Crawl capacity is the ceiling set by your server. Googlebot raises its request rate when responses are fast and 200-OK, and throttles down the moment it sees 5xx errors or slow TTFBs. A site behind a shared CDN with cold caches hits this ceiling quickly. Note that Google itself ignores the Crawl-delay directive in robots.txt — only Bing and Yandex honor it.

Crawl demand is how badly Google wants to recrawl a URL. It rises for pages that change often, have strong inbound link signals, or were recently discovered. It falls for URLs Google has decided are low value, duplicate, or stale.

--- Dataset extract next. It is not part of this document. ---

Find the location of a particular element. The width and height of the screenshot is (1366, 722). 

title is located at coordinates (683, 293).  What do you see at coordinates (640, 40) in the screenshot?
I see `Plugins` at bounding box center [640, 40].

The product of capacity and demand is what SEO jargon calls "crawl budget". For a site under 10,000 URLs it almost never matters — Google will crawl you faster than you can publish. The signal starts to bite at hundreds of thousands to tens of millions of URLs, or for sites that generate URL combinatorics through faceted navigation, session IDs, or calendar archives.

Common misconceptions

  • "Every site has crawl budget problems." Most don't. Under 10k URLs, your problem is almost always content quality or internal linking, not capacity.
  • "Crawl budget is URLs per day." It's capacity × demand, and both are dynamic. A site might see 50,000 crawls on Monday and 5,000 on Friday with nothing changed on your side.
  • "Blocking in robots.txt saves crawl budget." It prevents fetching the body, but Googlebot still spends capacity on the disallow check and the URL discovery step. For faceted URL noise, fixing the source (rel=canonical, parameter handling, nofollow on internal links) beats a robots.txt bandage.